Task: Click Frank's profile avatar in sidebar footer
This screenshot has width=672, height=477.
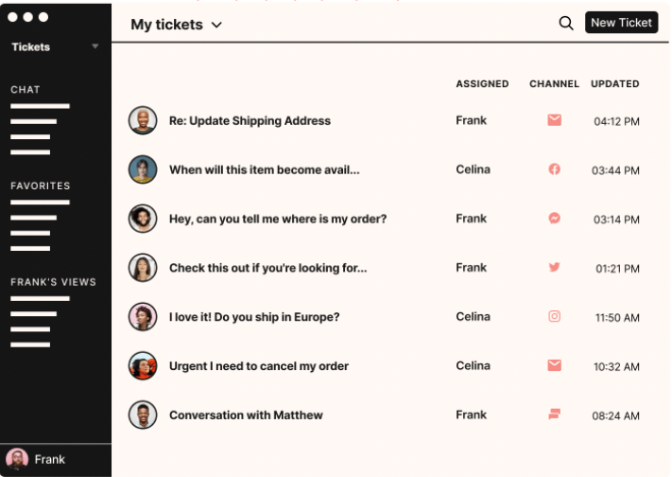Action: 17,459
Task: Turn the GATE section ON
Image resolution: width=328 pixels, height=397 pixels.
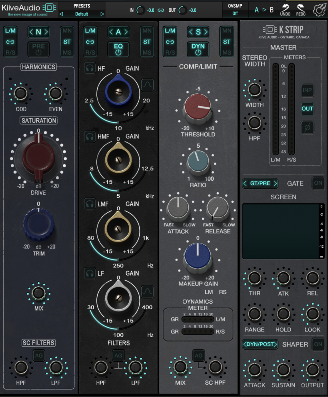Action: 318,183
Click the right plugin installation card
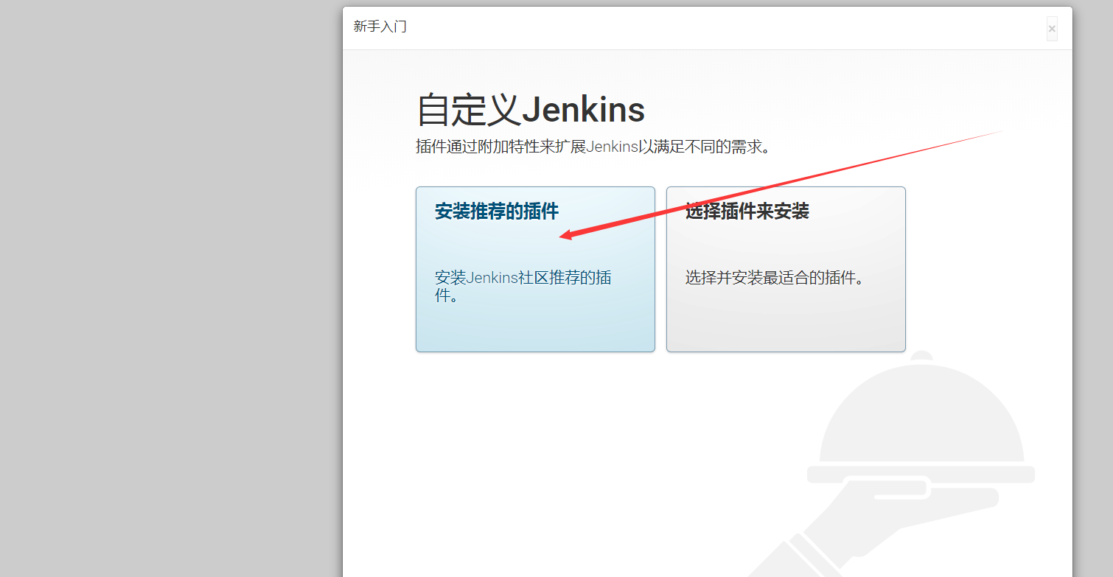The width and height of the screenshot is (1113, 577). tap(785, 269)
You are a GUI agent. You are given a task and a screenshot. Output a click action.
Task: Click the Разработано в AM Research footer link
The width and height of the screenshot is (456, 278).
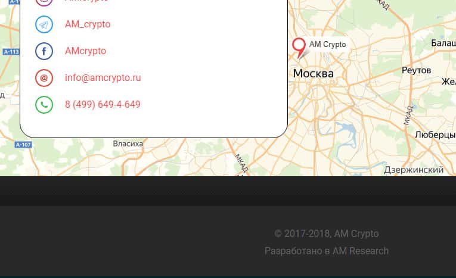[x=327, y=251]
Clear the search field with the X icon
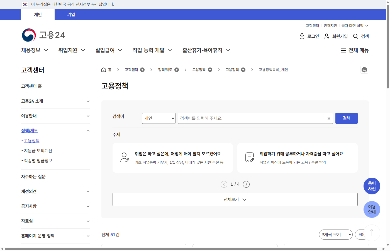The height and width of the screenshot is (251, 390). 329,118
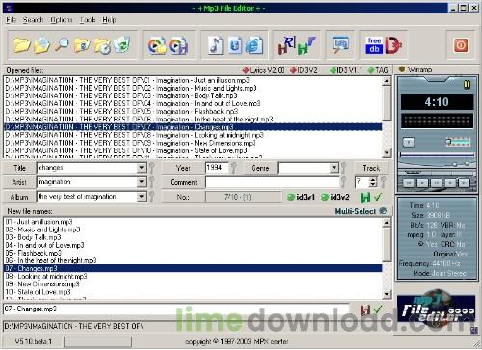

* REQUIRED WORK *
Pictures aside, return all the entries above exactly.

* TASK ANSWER *
Task: Click Frank's profile avatar in sidebar footer
This screenshot has width=672, height=477.
Action: 17,459
Task: Turn the GATE section ON
Image resolution: width=328 pixels, height=397 pixels.
Action: 318,183
Click the right plugin installation card
The width and height of the screenshot is (1113, 577). tap(785, 269)
You are a GUI agent. You are given a task and a screenshot. Output a click action.
Task: Click the Разработано в AM Research footer link
The width and height of the screenshot is (456, 278).
[x=327, y=251]
Clear the search field with the X icon
The height and width of the screenshot is (251, 390). 329,118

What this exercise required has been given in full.